:: Selected passage ::
- - - - -

Google
has several data centers housing its index and anyone familiar
with the Google dance will know what I am talking about. The dance
is what occurs when one data center is not returning the same
results as another. Someone searching for their keywords in LA
will often have different results from someone searching for the
same words in New York. The data is synching or dancing as SEO'ers
have termed it.
A quote by PhilC
at webworkshop sums it up nicely:
"Google has quite a few separate datacenters (DCs), each of
which contain the entire index and the entire algorithms. To all
intents and purposes, they are independent of each other. They
don't all contain identical indexes, and they don't all contain
identical algorithms (programs that do the rankings). It means
that they often produce different results to each other.
When you do a search, you get the results from whatever datacenter
Google chooses at that time. Unless you search a specific DC's
IP address, Google chooses the DC to return the results from,
and they choose it with every search you make, including when
you click to get the next page of results. It's not uncommon for
the next page of results to be provided by a different DC than
the previous page of results."
The location of these DC's is important to any SEO'er as they
can often be used to determine PR scores and ranking changes during
an update. Chasing these updates is what we do. Living in Thailand
these servers also allow me to see search results as I would in
North America as the .co.th Google server is a bit slow at times
propagating updates.
Now for the news. As Matt
Cutts pointed out on his blog, Google is readying a major
change in the way it handles its data - dubbed appropriately,
'Big Daddy'. (For those who don't know, Cutts is a software engineer
at Google and all around cool guys who shares SEO tips on his
blog). The new BigDaddy data center contains new code for examining
and sorting the Web, and once it has been tested fully, will become
the default source for Web results, according to Matt. In a January
4 post on his blog, Cutts said that this might happen in early
February or March of this year.
But what does Big Daddy mean to SEO? According to Rob Sullivan
a well known organic search strategist at Enquiro: "If an algorithm
update is like putting new tires on a car or installing a new
stereo system, this BigDaddy is like putting in a whole new motor.

- - - - -

Stored data:
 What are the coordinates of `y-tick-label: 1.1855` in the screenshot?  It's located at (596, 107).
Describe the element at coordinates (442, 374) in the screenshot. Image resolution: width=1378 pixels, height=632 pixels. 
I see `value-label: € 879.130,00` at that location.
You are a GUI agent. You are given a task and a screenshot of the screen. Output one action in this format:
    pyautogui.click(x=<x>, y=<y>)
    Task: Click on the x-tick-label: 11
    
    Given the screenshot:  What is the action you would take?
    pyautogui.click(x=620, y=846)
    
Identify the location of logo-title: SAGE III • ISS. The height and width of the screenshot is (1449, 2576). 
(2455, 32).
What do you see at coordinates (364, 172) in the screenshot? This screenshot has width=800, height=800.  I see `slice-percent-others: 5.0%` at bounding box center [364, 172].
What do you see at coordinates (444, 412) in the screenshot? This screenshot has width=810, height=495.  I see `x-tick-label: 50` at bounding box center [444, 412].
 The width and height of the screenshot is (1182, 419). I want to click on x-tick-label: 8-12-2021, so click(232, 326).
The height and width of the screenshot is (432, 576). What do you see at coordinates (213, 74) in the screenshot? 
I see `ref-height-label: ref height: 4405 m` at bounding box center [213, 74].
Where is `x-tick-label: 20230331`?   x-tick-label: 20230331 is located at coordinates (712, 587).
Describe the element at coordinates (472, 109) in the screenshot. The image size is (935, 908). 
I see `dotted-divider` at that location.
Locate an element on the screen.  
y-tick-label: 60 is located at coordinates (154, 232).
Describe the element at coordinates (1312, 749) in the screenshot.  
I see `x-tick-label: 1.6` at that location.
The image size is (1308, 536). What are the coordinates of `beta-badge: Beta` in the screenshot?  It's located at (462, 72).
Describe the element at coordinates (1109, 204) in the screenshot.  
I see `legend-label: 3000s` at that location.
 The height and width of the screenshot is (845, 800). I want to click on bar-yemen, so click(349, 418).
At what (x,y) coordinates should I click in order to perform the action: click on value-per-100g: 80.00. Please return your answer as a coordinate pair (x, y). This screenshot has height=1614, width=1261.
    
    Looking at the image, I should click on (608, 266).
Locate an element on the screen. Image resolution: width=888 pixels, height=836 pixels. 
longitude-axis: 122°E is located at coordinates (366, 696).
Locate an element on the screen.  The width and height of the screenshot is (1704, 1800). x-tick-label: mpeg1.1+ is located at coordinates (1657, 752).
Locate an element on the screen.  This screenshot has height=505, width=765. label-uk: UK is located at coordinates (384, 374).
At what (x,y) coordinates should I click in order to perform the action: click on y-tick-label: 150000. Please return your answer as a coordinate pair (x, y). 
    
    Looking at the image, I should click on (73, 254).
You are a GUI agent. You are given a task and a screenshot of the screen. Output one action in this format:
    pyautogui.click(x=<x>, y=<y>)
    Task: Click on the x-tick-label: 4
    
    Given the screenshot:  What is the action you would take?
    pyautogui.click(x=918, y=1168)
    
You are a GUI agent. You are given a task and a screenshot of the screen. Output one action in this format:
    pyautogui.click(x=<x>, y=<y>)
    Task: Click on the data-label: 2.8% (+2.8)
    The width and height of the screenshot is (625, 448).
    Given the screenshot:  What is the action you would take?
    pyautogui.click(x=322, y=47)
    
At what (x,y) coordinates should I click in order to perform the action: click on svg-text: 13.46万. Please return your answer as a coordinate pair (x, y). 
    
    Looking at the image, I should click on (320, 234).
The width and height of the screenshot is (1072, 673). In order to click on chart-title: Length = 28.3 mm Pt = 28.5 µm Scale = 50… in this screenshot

- - - - -

:: Exercise instructions ::
Transcribe the part of the Google data center article starting at "When you do" and ending at "propagating updates.".

:: Answer section ::
When you do a search, you get the results from whatever datacenter
Google chooses at that time. Unless you search a specific DC's
IP address, Google chooses the DC to return the results from,
and they choose it with every search you make, including when
you click to get the next page of results. It's not uncommon for
the next page of results to be provided by a different DC than
the previous page of results."
The location of these DC's is important to any SEO'er as they
can often be used to determine PR scores and ranking changes during
an update. Chasing these updates is what we do. Living in Thailand
these servers also allow me to see search results as I would in
North America as the .co.th Google server is a bit slow at times
propagating updates.